In order to run Veeam SureBackup for Linux, it requires in prior the creation of a Veeam Virtual Lab and an Application Group. Both have been covered in the previous article showing the requirements and configuration steps. At this point everything is ready to create a Veeam SureBackup job . The SureBackup job includes both configurations and the Veeam SureBackup for Linux verification will start directly from the backup file.
This article covers the simple case of verifying the backup of a single VM based on a Linux Ubuntu. In particular, in this instance there would be only the built-in tests with regard to ping and heartbeat. Since this is a vanilla machine no additional verifications are required. The idea is to show different examples from simple to more advanced. With the next article covering the built-in tests, plus the ones specific to applications (for example Microsoft Active Directory) and custom verification leveraging the Veeam SureBackup roles feature. In that case the plan is to add the configuration for an Oracle Database server. There are plenty of examples and the idea in general is to make sure the virtual machines restored from backup are working as expected. It is an exercise better done and improved whilst things are working rather than in emergency scenarios when virtual machines and pertinent services need to be restored quickly. Veeam SureBackup provides a great help with the option to automate the verification operations and provide reports on what has worked and what has not.
Let’s take a look at the first case using a simple virtual machine running a job for Veeam SureBackup for Linux using a Ubuntu VM.
Backup verification using Veeam SureBackup for Linux
From the main Veeam console and then Backup Infrastructure > SureBackup let’s add a new SureBackup job.
Next we can specify the Virtual Lab created in the previous step. Ideally it is recommended to create Virtual Labs on non Production Hosts or choose the ones with more available resources. Same recommendation goes when creating Virtual Labs specific for running “Sandbox” scenarios covered later on in a separate article.
From the Application Group let’s choose the pertinent one. In this case this group is consisting of a single VM based on Linux Ubuntu. Of course, it is possible to add more VMs for each Application Group and for each one of them use separate settings as defined in the “Role” column. This and other scenarios will be covered in the next article.
In the linked jobs the opportunity to add existing backup jobs with the option to specify how many machines from these backups should be processed simultaneously.
In the settings section the wizard provides the option to specify SNMP trap and email notification settings where to send the report with the final results. In addition, it is also possible to verify the data blocks on the backup file. It’s a very useful feature to make sure there is no data corruption on the block level.
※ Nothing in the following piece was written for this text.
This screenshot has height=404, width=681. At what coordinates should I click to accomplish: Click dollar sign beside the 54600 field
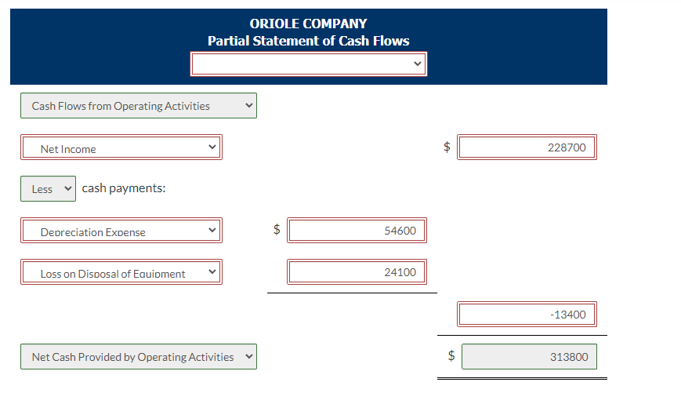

The wizard also includes the option to schedule the verification process. So for example by running this at specific times and even after backup jobs making sure the restores are successful.
And finally a summary showing the main settings.
Now everything is ready to launch Veeam SureBackup for Linux job.
Let’s hit on the Statistic button in the ribbon. At this point Veeam Backup server prepares the Virtual Lab with the chosen configuration as per previous step. The Virtual Lab (Veeam Appliance Proxy) is created and published on the vSphere Host.
If we click on the VM itself from the Statistic window we have a breakdown of the operations the including their status.
Veeam SureBackup for Linux machine verification has completed successfully.
When clicking on Reports it provides the main info and status about the verification steps for heartbeat and ping test. In total the Veeam SureBackup job took roughly 5 to 6 minutes to complete.